§ WORK REQUEST: A verbatim copy of all the data is required; the pictures should not appear in it.

[Saved entries]
<<<<
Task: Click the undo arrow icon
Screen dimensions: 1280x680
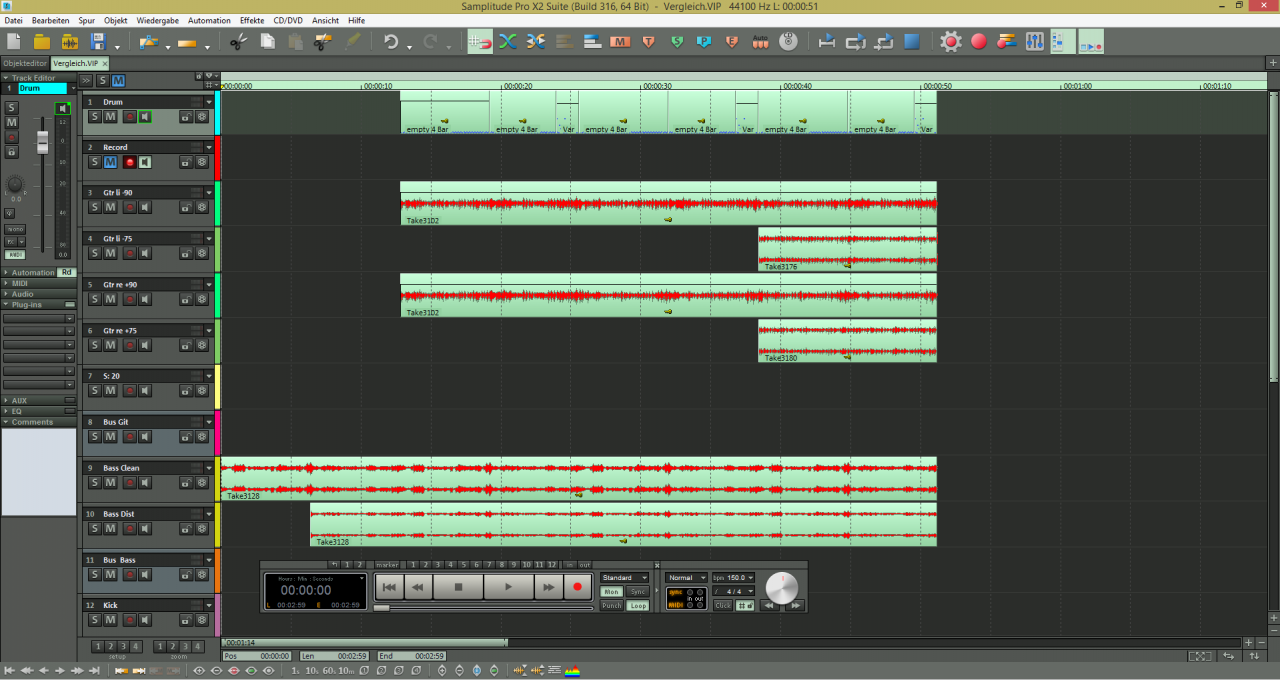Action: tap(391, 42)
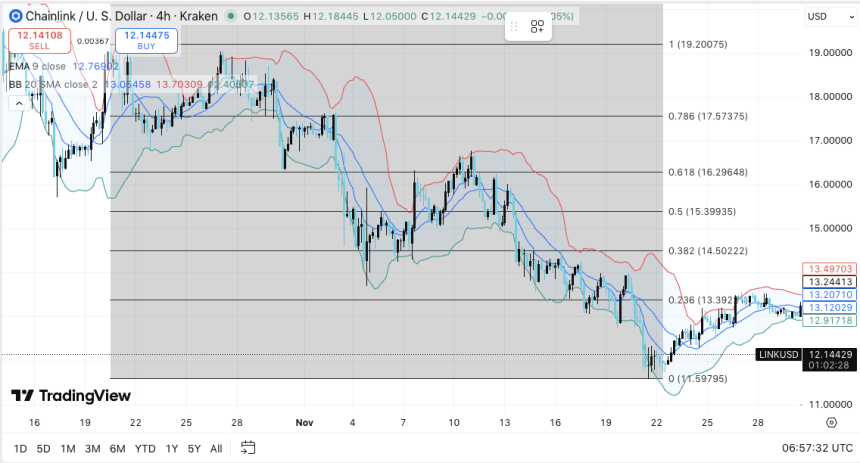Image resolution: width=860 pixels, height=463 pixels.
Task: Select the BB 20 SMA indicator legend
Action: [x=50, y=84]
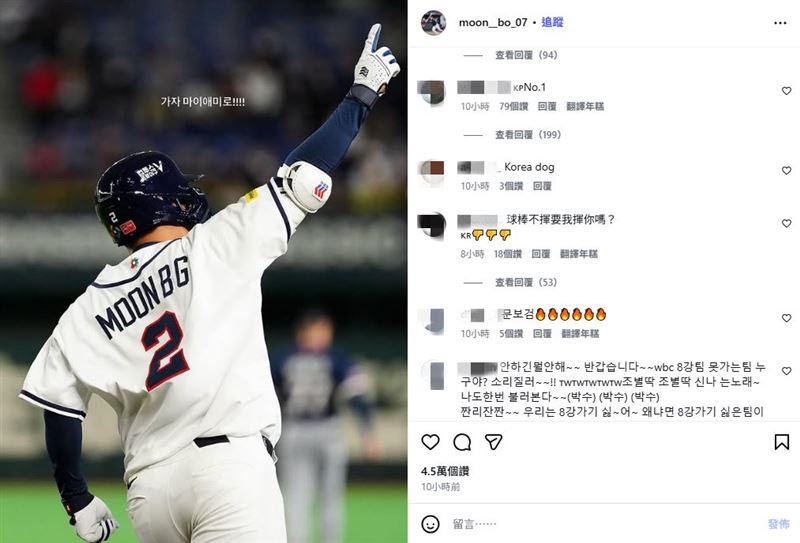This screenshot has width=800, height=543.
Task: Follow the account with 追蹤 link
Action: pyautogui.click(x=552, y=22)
>>>>
§ RESPONSE FOR THIS EXERCISE:
Task: Click the undo arrow icon
Screen dimensions: 1280x680
Action: tap(391, 42)
Image resolution: width=860 pixels, height=463 pixels.
Task: Select the BB 20 SMA indicator legend
Action: [x=50, y=84]
This screenshot has width=800, height=543.
Task: Follow the account with 追蹤 link
Action: pyautogui.click(x=552, y=22)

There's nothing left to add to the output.